### EXCERPTED RECORDS
□ □ □ □ □
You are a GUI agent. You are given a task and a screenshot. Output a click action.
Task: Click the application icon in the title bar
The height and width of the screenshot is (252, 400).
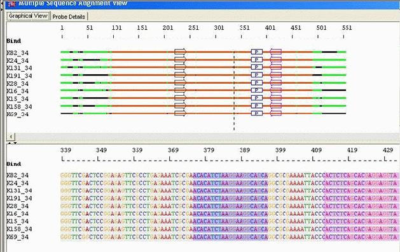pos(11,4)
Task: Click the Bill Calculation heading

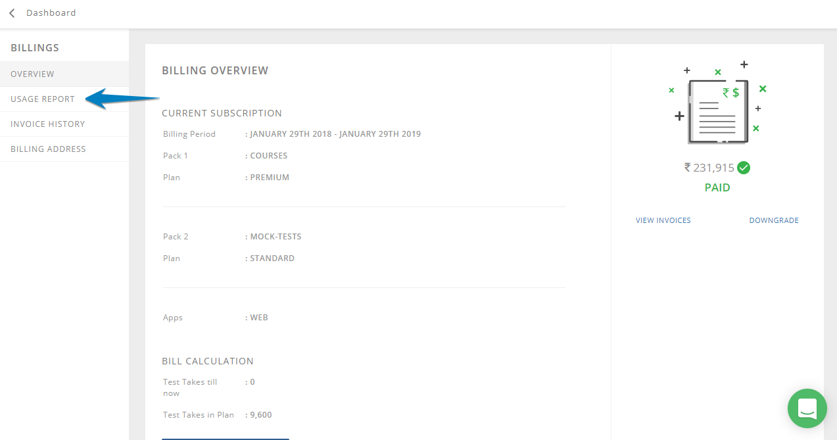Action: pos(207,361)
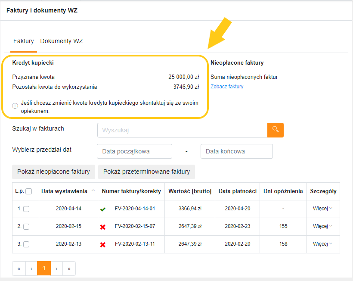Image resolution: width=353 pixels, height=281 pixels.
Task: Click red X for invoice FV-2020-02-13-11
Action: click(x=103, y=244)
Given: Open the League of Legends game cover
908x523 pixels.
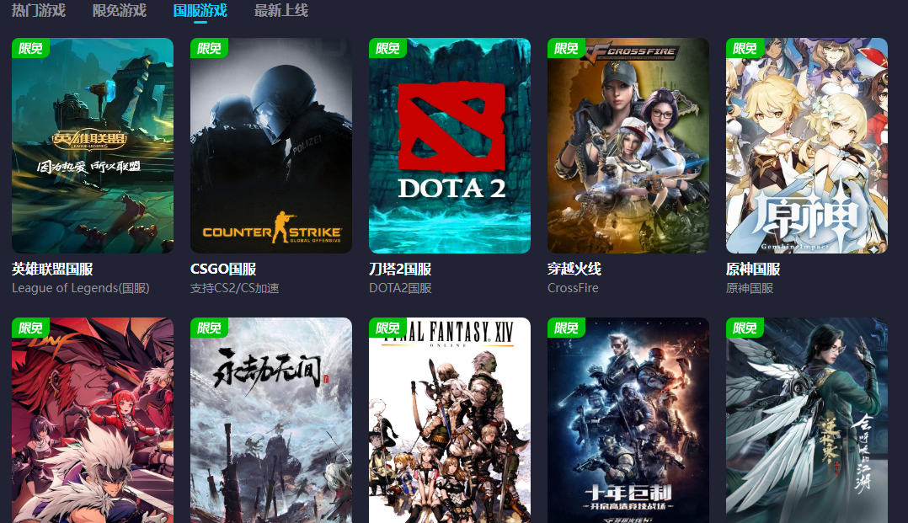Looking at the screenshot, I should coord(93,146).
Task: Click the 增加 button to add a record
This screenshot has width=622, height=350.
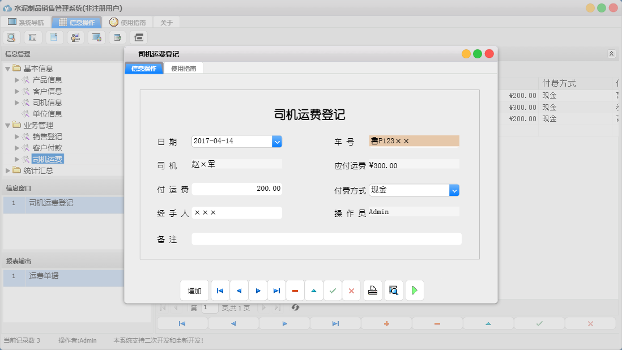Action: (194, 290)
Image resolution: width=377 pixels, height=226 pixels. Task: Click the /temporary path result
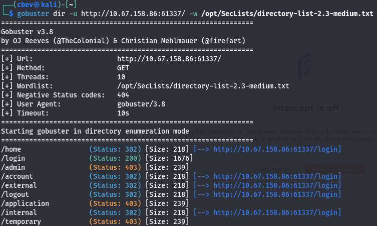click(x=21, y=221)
□ □ □ □ □
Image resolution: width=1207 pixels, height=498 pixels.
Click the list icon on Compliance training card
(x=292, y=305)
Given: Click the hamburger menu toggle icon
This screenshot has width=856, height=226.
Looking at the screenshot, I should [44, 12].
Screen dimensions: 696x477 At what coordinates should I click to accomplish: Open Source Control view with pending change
□ □ □ □ □
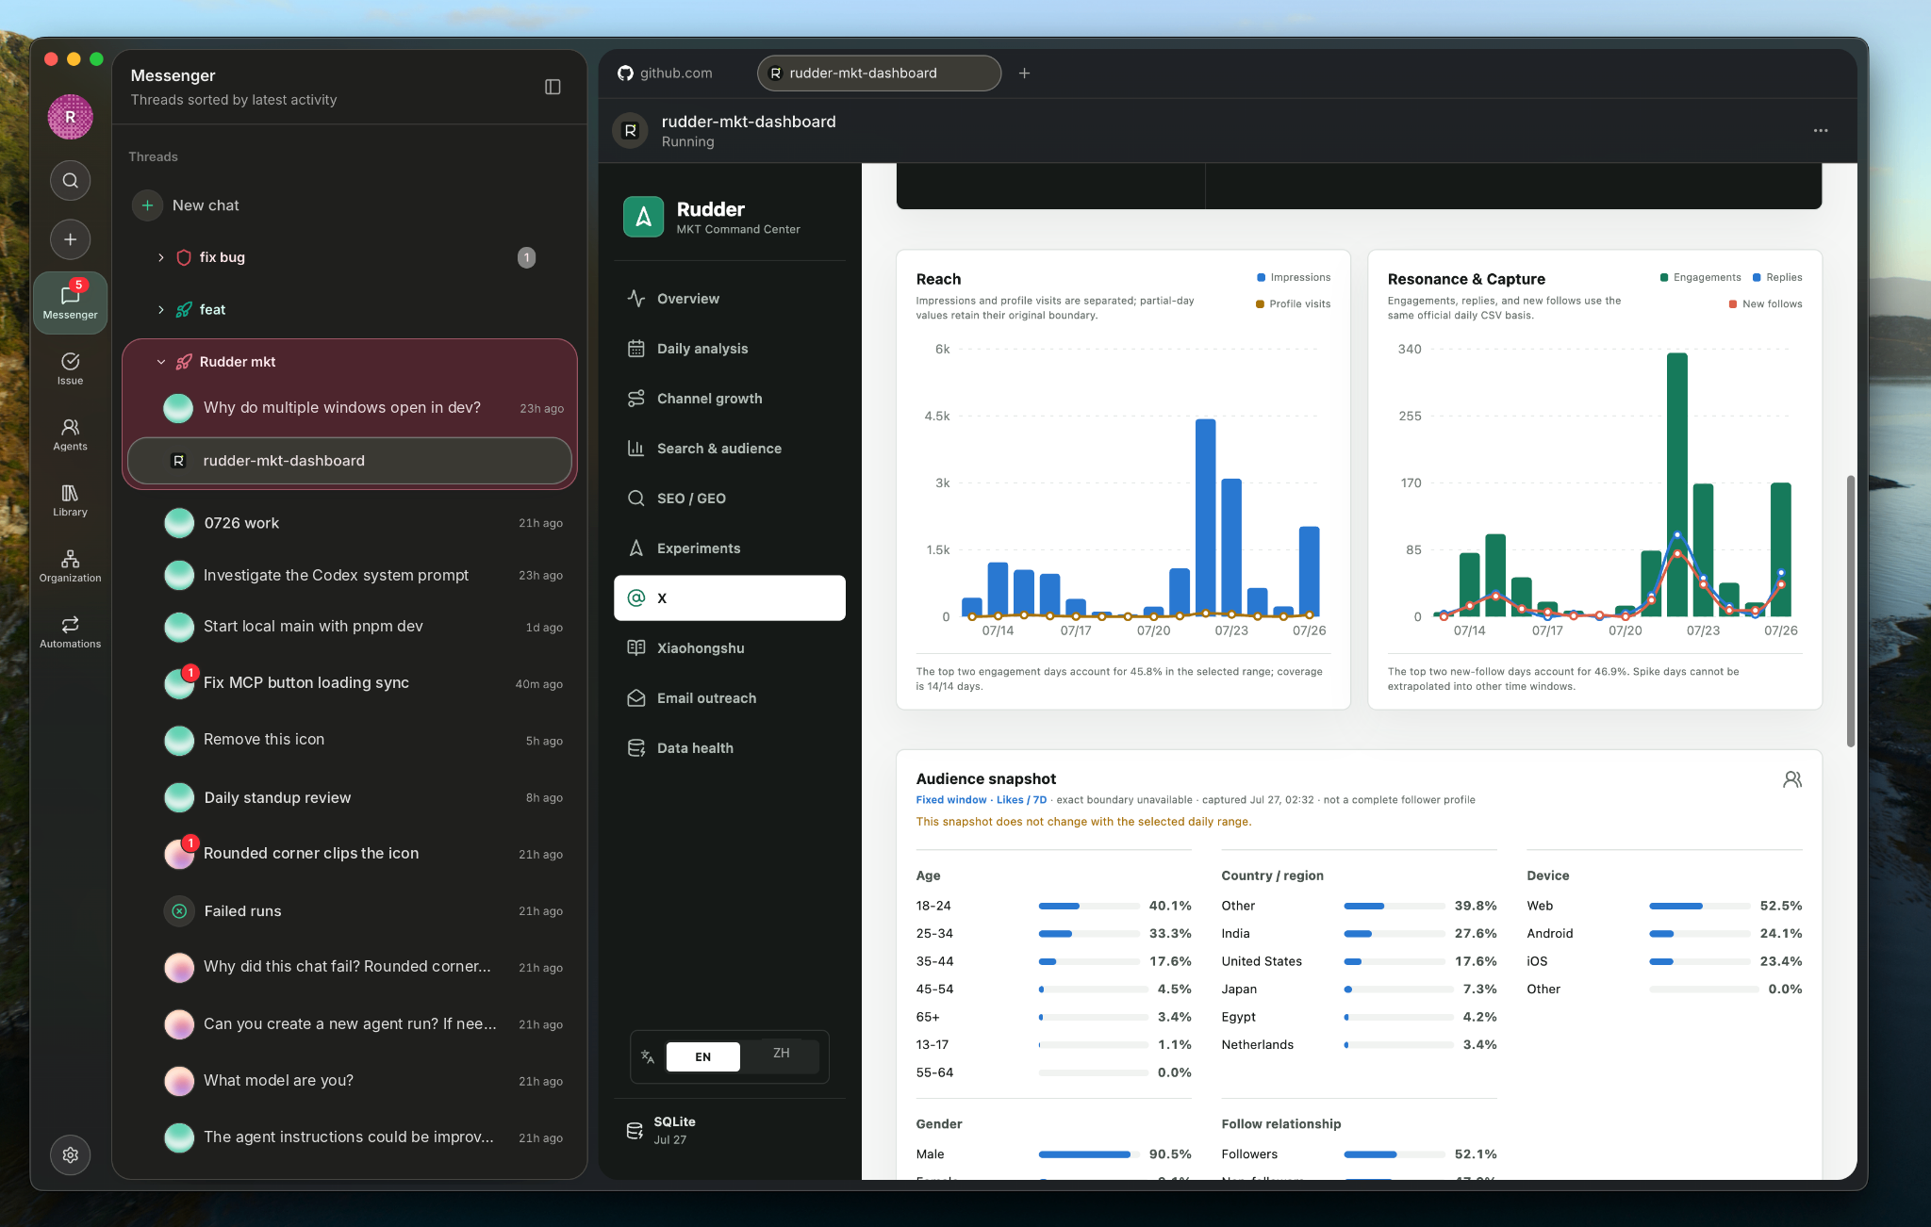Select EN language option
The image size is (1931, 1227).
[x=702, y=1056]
□ □ □ □ □
### BRIEF
Could you set down, word for word, only the lines above from the line with "Given: Click the hamburger menu toggle icon" to the line with "Screen dimensions: 696x477", including both?

### ANSWER AREA
Given: Click the hamburger menu toggle icon
This screenshot has width=856, height=226.
Looking at the screenshot, I should [44, 12].
Screen dimensions: 696x477 At what coordinates should I click to accomplish: Open Source Control view with pending change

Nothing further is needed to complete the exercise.